That is inconceivable! How does a government of the people and by the people justify the absurd military budget when this crisis is obvious. In comparison to the other governmental agencies, the USPS carries its own financial load. Congress needs to stop holding back the USPS's business potential just to favor fed-x and ups. We are the last mile delivery system of over 400 million destinations.

Anonymous said...

Clerks and carriers can get the job done, without all the admin folks and redundant management positions.

Anonymous said...

Why did the writer not post the whole sentence on liquidity which states: In the short-term, should circumstances leave us with insufficient liquidity beyond the nonpayment of the legally mandated prefunding PSRHBF payments, we would consider emergency measures to ensure that mail deliveries continue.
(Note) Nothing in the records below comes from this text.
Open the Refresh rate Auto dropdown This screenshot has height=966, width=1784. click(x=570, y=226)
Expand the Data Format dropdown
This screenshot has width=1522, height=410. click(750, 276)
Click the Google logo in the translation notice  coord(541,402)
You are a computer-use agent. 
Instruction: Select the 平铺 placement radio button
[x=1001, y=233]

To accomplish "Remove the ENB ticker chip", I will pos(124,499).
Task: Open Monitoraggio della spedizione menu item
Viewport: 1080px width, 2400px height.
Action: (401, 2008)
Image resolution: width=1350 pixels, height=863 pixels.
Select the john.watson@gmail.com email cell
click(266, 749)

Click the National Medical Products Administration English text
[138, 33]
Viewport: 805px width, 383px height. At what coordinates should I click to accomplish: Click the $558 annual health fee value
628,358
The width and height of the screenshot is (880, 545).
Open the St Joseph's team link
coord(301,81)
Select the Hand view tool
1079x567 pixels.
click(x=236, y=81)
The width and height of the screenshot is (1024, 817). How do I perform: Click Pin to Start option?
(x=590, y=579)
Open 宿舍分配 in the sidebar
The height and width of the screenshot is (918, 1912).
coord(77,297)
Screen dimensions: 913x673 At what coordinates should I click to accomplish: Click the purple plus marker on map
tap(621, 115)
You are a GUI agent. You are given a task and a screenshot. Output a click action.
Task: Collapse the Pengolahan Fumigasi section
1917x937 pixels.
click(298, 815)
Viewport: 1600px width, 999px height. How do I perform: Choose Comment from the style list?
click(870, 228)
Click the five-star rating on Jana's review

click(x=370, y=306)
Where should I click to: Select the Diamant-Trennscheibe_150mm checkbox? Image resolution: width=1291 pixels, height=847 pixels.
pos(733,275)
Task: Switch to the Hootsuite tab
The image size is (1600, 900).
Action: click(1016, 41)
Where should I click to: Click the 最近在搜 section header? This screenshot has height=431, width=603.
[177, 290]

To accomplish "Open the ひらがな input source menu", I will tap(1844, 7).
These measures could require that we prioritize payments to our employees and suppliers ahead of those to the Federal Government.

He never mentions that that the postal service would stop paying the federal government before it interupts mail service.

Anonymous said...

Cut the salary and bonus packages of the top execs!!!Why should the pmg earn more than the vice pres for running our service to the ground. Let them pay their own health care. Take away company cars. The PO is full of xxx and the public swallows it whole.

Anonymous said...

Postal service runs out of cash, fire all postmaster.

Anonymous said...

I'm not a postal employee and have never been, but...why do I see a person following around a mail carrier. That person is in a different vehicle and shadows that person for 8 hours? That's crazy! If the mail carrier is not delivering the mail and mail is coming back or the people are complaining, THEN do something. But I see 20 year mail carriers being followed. Are you kidding me? Why don't the follow the executives around to see if they are being efficient.

Anonymous said...

This is not much of a crisis. I worked at USPS in both management and craft positions. We were preparing for this back in 2002 the last time things were bad. Once The USPS is out of cash or close to it, they can simply slash what they pay to all their employees. If they don't have the money, and can't borrow the money, then the union contracts are worth less than the paper they're printed on. Even if they slashed pay by 50%, where in this economy would most of these employees run to anyway? That's still over $13 per hour at half pay. The mail will move on. This is much ado about nothing.

Anonymous said...

RIF 40-50% of management slugs...NOW!!!!!

Anonymous said...

Stop Saturday delivery, we don't need it.

Anonymous said...

Your a moron

Anonymous said...

How about if the USPS looks at the Union contracts it has. I have been to many postal facilities and seen the "break" rooms of employees sitting watching TV's because the contract says they need to be in the building to get paid and cannot be laid off after 3 years. Why not use what you have the best way possible like any other business has to.